(Try it) Reproduce each record exactly, leaving nothing out.

(Stored data)
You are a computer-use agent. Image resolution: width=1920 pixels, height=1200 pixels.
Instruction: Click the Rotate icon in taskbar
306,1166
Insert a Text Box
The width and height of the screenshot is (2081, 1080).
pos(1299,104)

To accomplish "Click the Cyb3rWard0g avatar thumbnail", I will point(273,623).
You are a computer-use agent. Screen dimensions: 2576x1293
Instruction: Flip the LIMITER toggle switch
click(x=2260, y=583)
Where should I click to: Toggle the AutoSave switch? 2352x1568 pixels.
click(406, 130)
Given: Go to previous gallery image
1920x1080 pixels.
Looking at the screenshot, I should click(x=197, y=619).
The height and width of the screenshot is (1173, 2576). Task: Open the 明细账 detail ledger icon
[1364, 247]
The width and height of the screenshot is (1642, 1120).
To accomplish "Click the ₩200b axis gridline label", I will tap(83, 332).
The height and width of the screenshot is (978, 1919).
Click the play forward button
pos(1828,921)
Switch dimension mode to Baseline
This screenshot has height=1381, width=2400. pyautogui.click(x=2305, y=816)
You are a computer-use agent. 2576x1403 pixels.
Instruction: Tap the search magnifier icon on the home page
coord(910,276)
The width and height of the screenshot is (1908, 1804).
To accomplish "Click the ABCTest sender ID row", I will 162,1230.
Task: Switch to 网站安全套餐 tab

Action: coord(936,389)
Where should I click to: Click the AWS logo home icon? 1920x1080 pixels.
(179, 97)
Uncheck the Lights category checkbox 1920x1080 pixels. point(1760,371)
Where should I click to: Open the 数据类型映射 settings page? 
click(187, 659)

(Response for this exercise)
You are a computer-use agent. Image resolution: width=1920 pixels, height=1200 pixels.
Instruction: Click the Rotate icon in taskbar
306,1166
Insert a Text Box
The width and height of the screenshot is (2081, 1080).
pos(1299,104)

To accomplish "Click the Cyb3rWard0g avatar thumbnail", I will point(273,623).
You are a computer-use agent. Screen dimensions: 2576x1293
Instruction: Flip the LIMITER toggle switch
click(x=2260, y=583)
Where should I click to: Toggle the AutoSave switch? 2352x1568 pixels.
click(406, 130)
Given: Go to previous gallery image
1920x1080 pixels.
Looking at the screenshot, I should click(x=197, y=619).
The height and width of the screenshot is (1173, 2576). Task: Open the 明细账 detail ledger icon
[1364, 247]
The width and height of the screenshot is (1642, 1120).
To accomplish "Click the ₩200b axis gridline label", I will tap(83, 332).
The height and width of the screenshot is (978, 1919).
Click the play forward button
pos(1828,921)
Switch dimension mode to Baseline
This screenshot has height=1381, width=2400. pyautogui.click(x=2305, y=816)
You are a computer-use agent. 2576x1403 pixels.
Instruction: Tap the search magnifier icon on the home page
coord(910,276)
The width and height of the screenshot is (1908, 1804).
To accomplish "Click the ABCTest sender ID row", I will 162,1230.
Task: Switch to 网站安全套餐 tab

Action: coord(936,389)
Where should I click to: Click the AWS logo home icon? 1920x1080 pixels.
(179, 97)
Uncheck the Lights category checkbox 1920x1080 pixels. point(1760,371)
Where should I click to: Open the 数据类型映射 settings page? 
click(187, 659)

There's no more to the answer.